With the new pension freedom rules just weeks away, anyone considering drawing their entire fund or a large chunk of it should carefully consider the impact this may have on their estate and tax position.

Under the new rules, after April 6th you will be able to draw as much of your pension fund as you like. It sounds great on the face of it, however you must be careful to plan ahead for the tax liabilities:
·         First of all, your payment will be taxed under an emergency tax code and on a ‘month one basis’.
o   This means that if for example you take £10,000 from your fund, even if you don’t intend to take more than that in the tax year, you’ll be taxed as though you are taking £10,000 per month and so £120,000 in the year. In this example you would immediately be taxed 40% (£4,000) and you would have to claim the tax back.
·         Any income you take should be added to any other earned income in the tax year you are taking it. If the figure being drawn takes your income above £42,386 (tax year 2015/16) then you will be liable for higher rate tax at 40% on any income above this figure.
o   This will need declaring on a self-assessment tax return – something you may not be aware of and the liability wont be due immediately
o   You don’t want to be in a situation where you have spent the money you drew down without realising there’s a potential tax charge to pay down the line

It is also really important to consider your long term retirement income and what your strategy for drawing it down will be. If you draw too much in the early days, you may find that your pension fund runs out before you expected. Consider how this would affect your desired standard of living.

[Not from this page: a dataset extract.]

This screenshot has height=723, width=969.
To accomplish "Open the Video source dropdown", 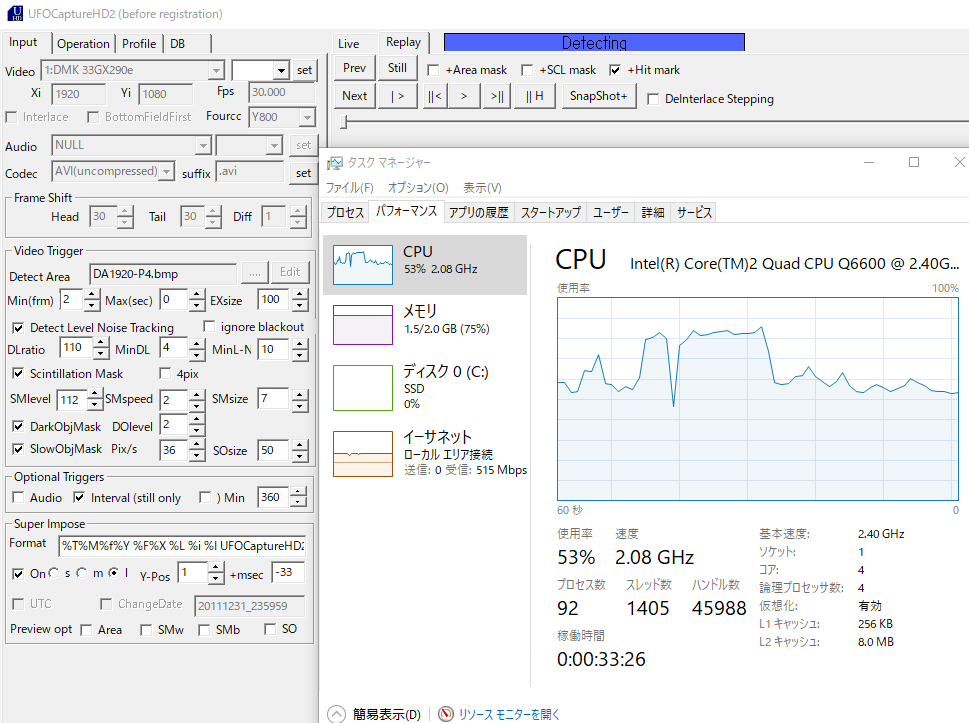I will (217, 70).
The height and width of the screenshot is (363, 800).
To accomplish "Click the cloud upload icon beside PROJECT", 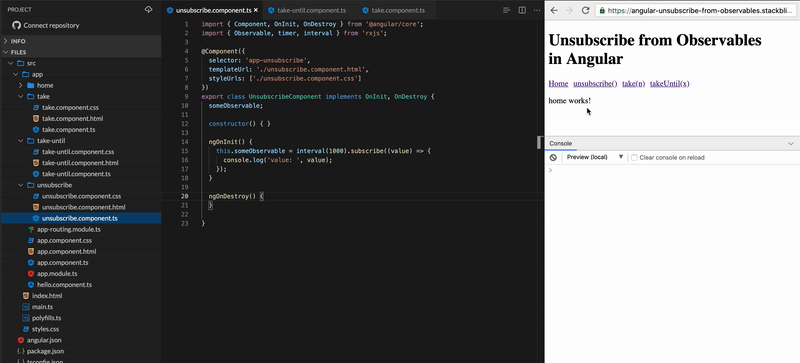I will point(148,9).
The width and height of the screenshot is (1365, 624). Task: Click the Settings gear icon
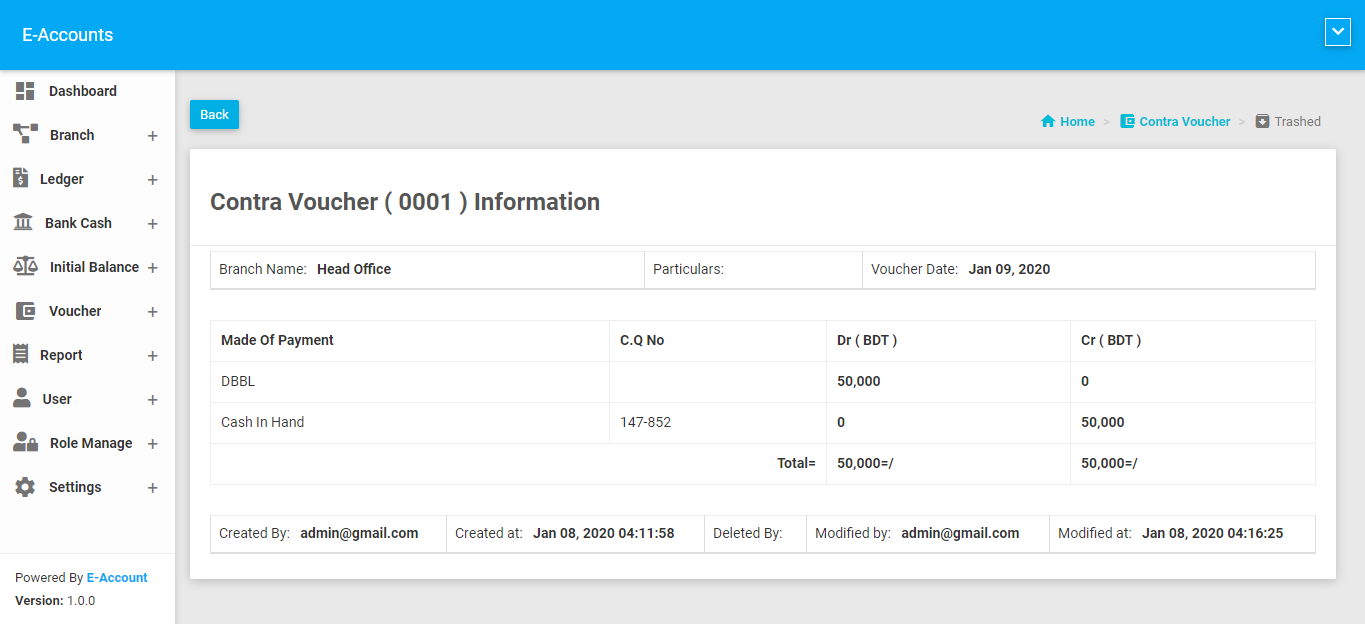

A different point which hasn’t been mentioned much is the impact a large drawdown may have on your estate. Really important to consider what your estate is worth before and after any potential drawdown.
·         Will any potential drawdown make your estate worth more than £325,000? Any excess has inheritance tax applied at 40%.
o   £325,000 is the ‘nil rate band’ each individual has as standard.
o   Some may have enhanced nil rate bands if they have inherited some or all of their late spouse’s nil rate band.
o   The arrangements in your will may allow for a higher nil rate band on second death of a married couple.
o   Important to remember that money in a pension fund does not form part of your estate, so drawing down funds brings those funds into your estate


Lots of planning opportunities with this big change to legislation. Also lots of pitfalls which you need to be careful to avoid. Best to go into it with your eyes open and fully understand the impact any drawdown will have, not just on the obvious points.

This article is for information only and before undertaking any specific action please seek independent financial advice.